Your Data, My Model: Learning Who Really Helps in Federated Learning
Shamsiiat Abdurakhmanova, Amirhossein Mohammadi, Yasmin SarcheshmehPour, Alexander Jung
TL;DR
The paper tackles personalized federated learning under privacy constraints with heterogeneous device data by introducing PersFL, a data-driven peer-selection framework. It measures peer usefulness through a privacy-preserving update mechanism: a gradient-step utility for parametric models and a proximal, regularized update for non-parametric or model-agnostic settings, allowing collaboration without sharing raw data. Key contributions include (i) a gradient-step based parametric PersFL, (ii) a proximal objective-based model-agnostic PersFL, (iii) online variants and non-parametric extensions, and (iv) extensive empirical validation against IFCA and Oracle baselines on synthetic tasks and decision-tree experiments.
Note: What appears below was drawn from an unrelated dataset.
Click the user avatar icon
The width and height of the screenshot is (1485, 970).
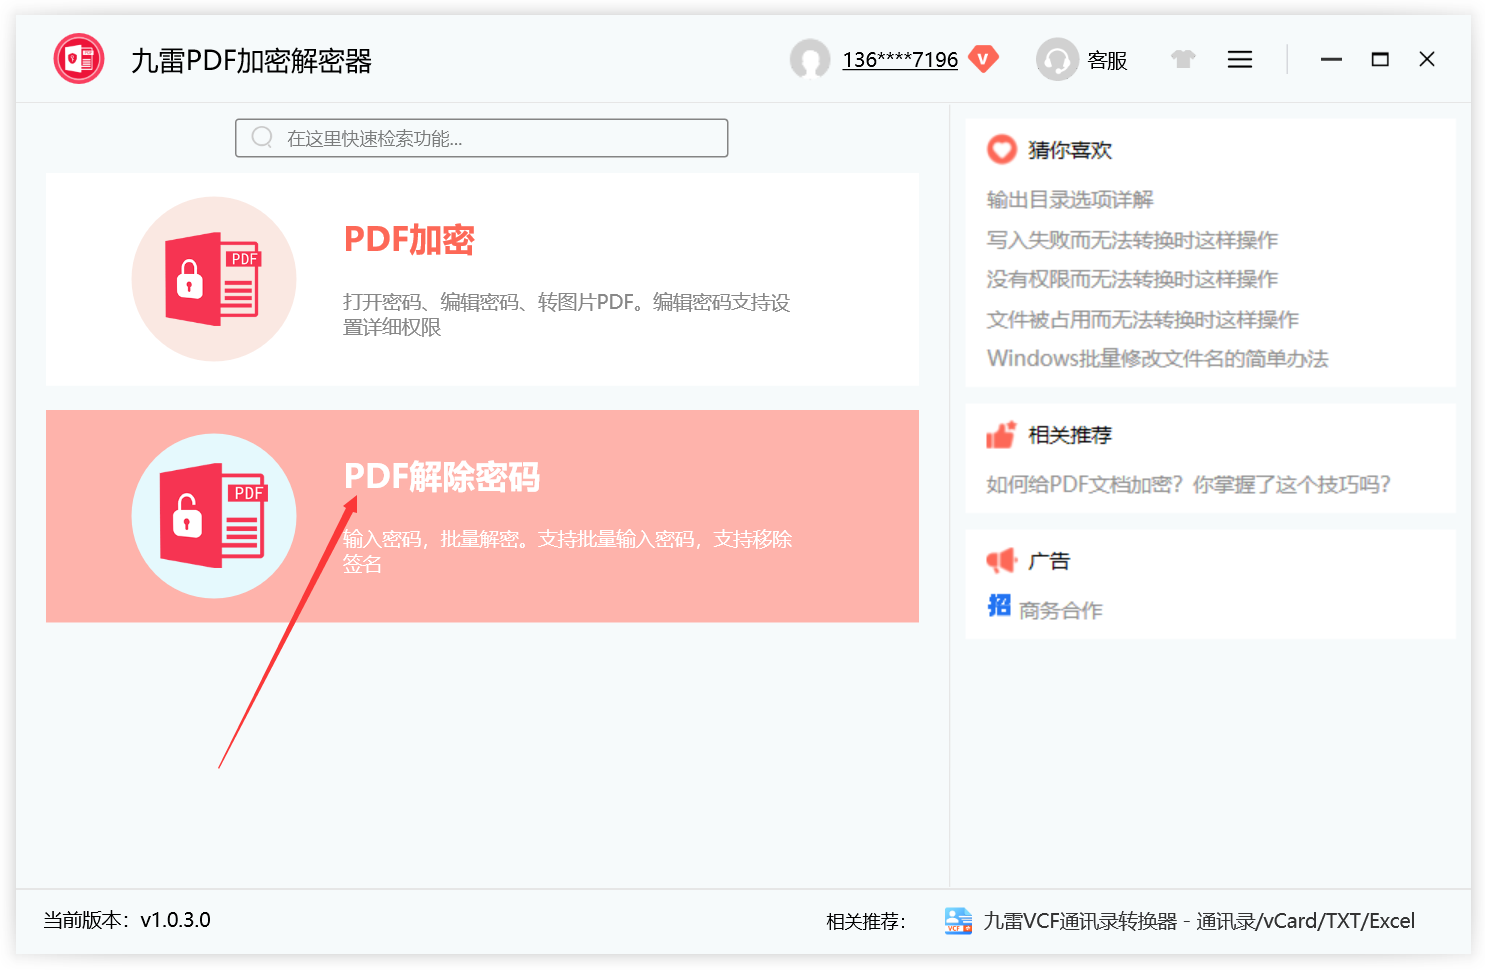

The approach eliminates the need for a global similarity graph or known cluster counts, enabling scalable, privacy-preserving, personalized models in highly heterogeneous FL environments with practical impact for real-world distributed learning.
Abstract
Many important machine learning applications involve networks of devices-such as wearables or smartphones-that generate local data and train personalized models. A key challenge is determining which peers are most beneficial for collaboration. We propose a simple and privacy-preserving method to select relevant collaborators by evaluating how much a model improves after a single gradient step using another devices data-without sharing raw data. This method naturally extends to non-parametric models by replacing the gradient step with a non-parametric generalization. Our approach enables model-agnostic, data-driven peer selection for personalized federated learning (PersFL).